Die freundlichen Kinderstühle von fabrooms

Die Frage der Ergonomie soll Euch auf keinen Fall die Freude an der Auswahl von Kinderzimmer Stühlen nehmen. Das ist einfach nur eine Grundvoraussetzung, ansonsten sind dem Geschmack keine Grenzen gesetzt. Die Vielfalt bei Kinderstühlen ist genau so groß wie bei anderen Sitzmöbeln. Bei uns gibt es sogar die Klassiker vom Bauhaus-Freischwinger bis zum Kunststoff-Stapelstuhl. Selbstverständlich könnt Ihr Euren Kindern auch den Komfort eines Schaukelstuhls oder eines Mini-Sessel gönnen. Kinderzimmer Stühle sollen bunt sein, besondere Formen haben und die Welt im Kinderzimmer originell ergänzen.

Fabrooms achtet darauf, dass die Verarbeitung stabil ist, die Materialien abgerundet und die Oberflächen ordentlich geglättet sind. Nicht nur gesund sitzen ist wichtig, sondern auch sicher sitzen. Eine sehr gute Alternative zu den üblichen Sitzmöbeln sind Sitzsäcke. Sie sind bunt, bringen frischen Wind in die Einrichtung und sind bei den Kindern sehr beliebt - und gut für die Wirbelsäule.

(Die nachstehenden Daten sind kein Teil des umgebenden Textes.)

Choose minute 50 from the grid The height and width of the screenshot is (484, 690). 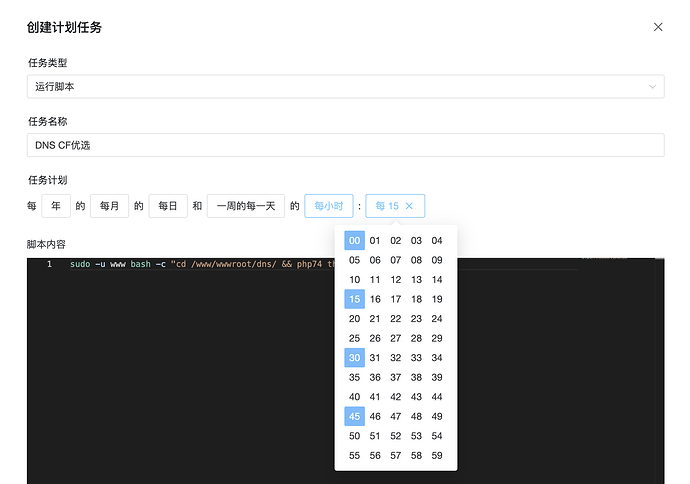355,436
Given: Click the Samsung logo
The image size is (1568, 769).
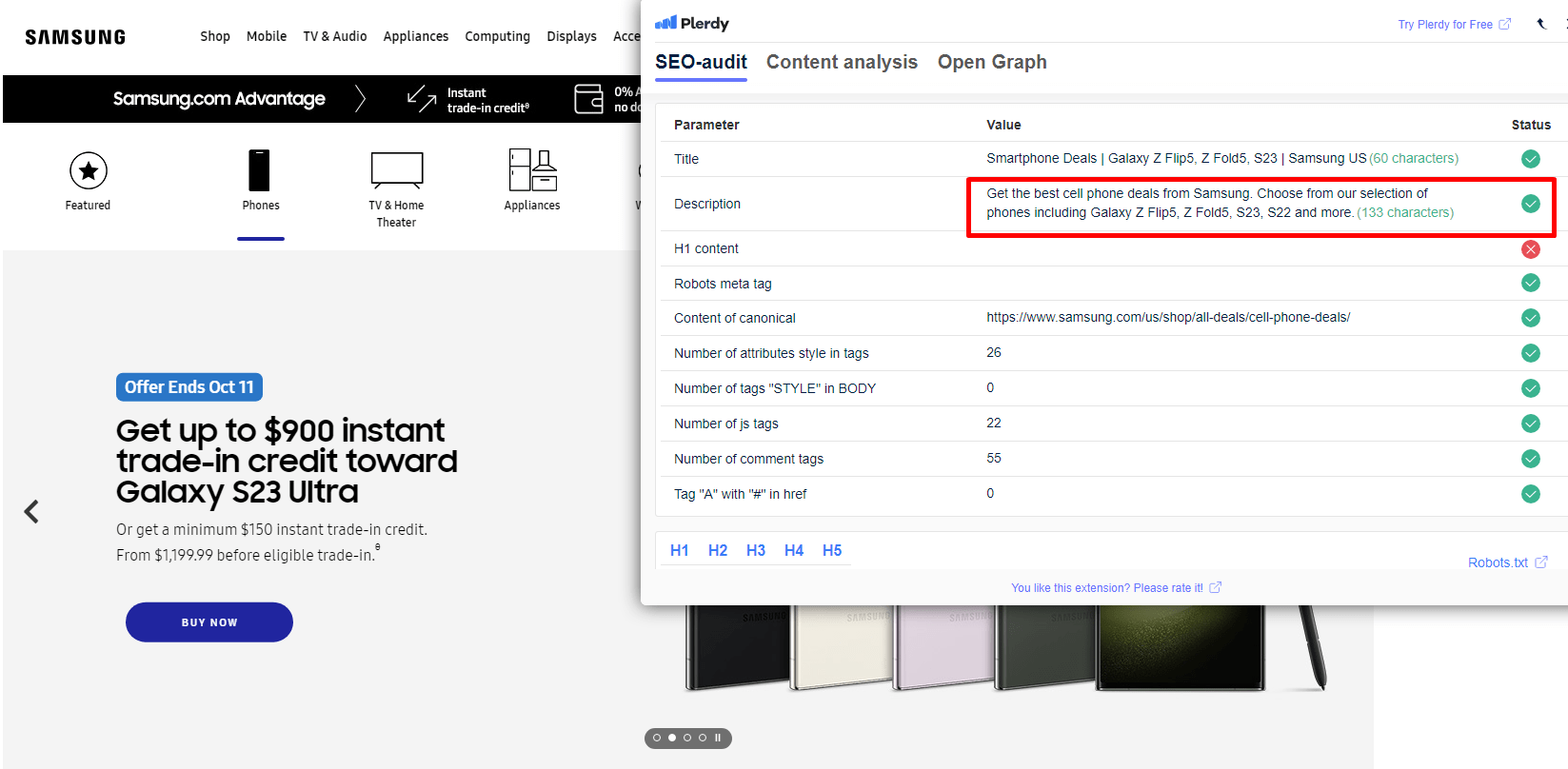Looking at the screenshot, I should coord(75,37).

Ergonomie bei Kinderstühlen

„Sitzen“ ist eine kompliziertere Tätigkeit, als man meinen möchte. Denn im Sitzen nimmt der menschliche Körper eine Stellung ein, für die er eigentlich gar nicht konstruiert ist. „Gut sitzen“ ist daher eine Frage der Qualität der Möbel, die wir dafür verwenden. Das gilt erst recht für Kinder, von denen die wenigsten bekanntermaßen ja auch nicht „stillsitzen“ können. Oft folgen sie in diesem Falle jedoch nur ihrem natürlichen Trieb, die unvorteilhafte Position zu verändern. Wenn sie diese nicht finden – nun, die Folgen sind bekannt. Bequeme Kinderstühle dagegen minimieren den „Zappel-Effekt“ und bilden eine wesentliche Grundlage dafür, dass sich Kinder auf die Angelegenheiten konzentrieren können, vor denen sie sitzen.

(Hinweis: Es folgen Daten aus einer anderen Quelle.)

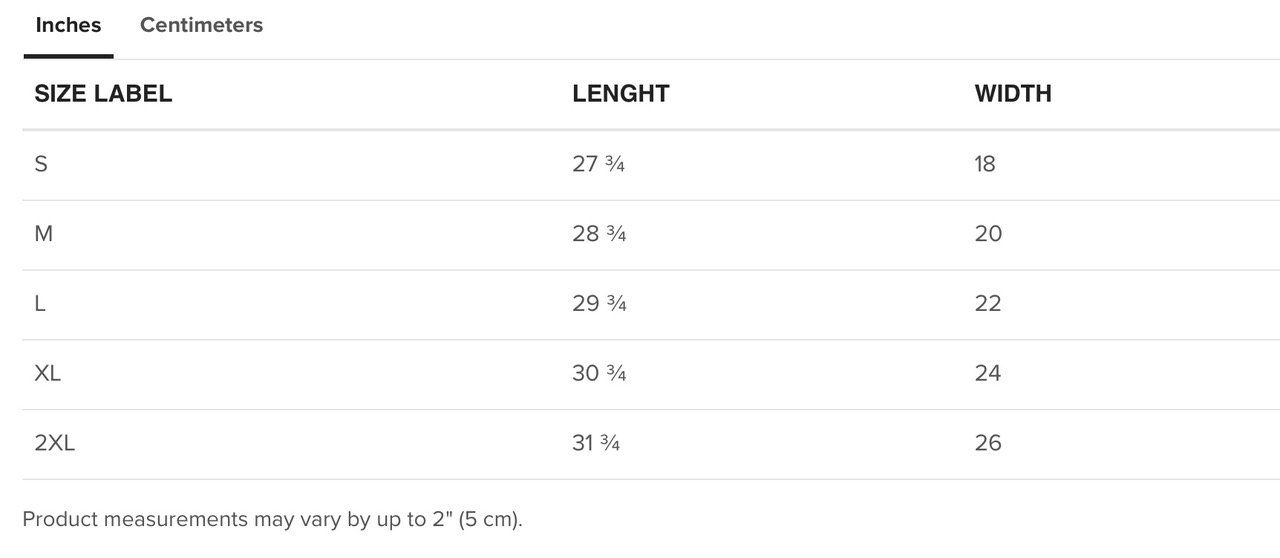Click the 31 ¾ length value
The image size is (1280, 558).
coord(597,444)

Denn das Sitzen bedeutet im jedem Falle Aufmerksamkeit für eine bestimmte Sache – ob es nun ein Gespräche mit anderen ist, die Beschäftigung mit einem Arbeitsgegenstand oder einfach nur die Aufnahme von Informationen oder Unterhaltung. All das sind Fähigkeiten, die Kinder erst lernen müssen, und nichts ist dabei schädlicher als unbequeme Sitzgelegenheiten.

Ergonomische Anforderungen sind auch für Kinderstühle wichtig. Die Eltern sollten bei der Auswahl immer auf die beiden rechten Winkel achten, die der Körper idealer Weise in der Sitzposition einnimmt. Der eine betrifft das Verhältnis von Ober- und Unterschenkeln, der andere die Relation zwischen Becken und Rücken. Die Höhe der Sitzfläche beträgt als mindestens die Körperlänge des Kindes von der Fußsohle bis zum Knie, die Höhe der Stuhllehne entspricht dem Abstand zwischen Po und Schultern.

Zu wissenschaftlich brauchen die Eltern Kinderstühle allerdings auch nicht zu behandeln. Denn Kinder bringen bei weitem nicht so viel Zeit im Sitzen zu wie Erwachsene und schon gar nicht in ein und derselben Haltung. Da ist es besser, auf kompakte Bauweise zu achten. Kinderstühle mit ausgestellten Stuhlbeinen sind z.B. besser vor dem häufigen Herumrücken geschützt. Die beste ergonomische Variante sind zudem Sitzsäcke, die sich bei Kindern großer Beliebtheit erfreuen.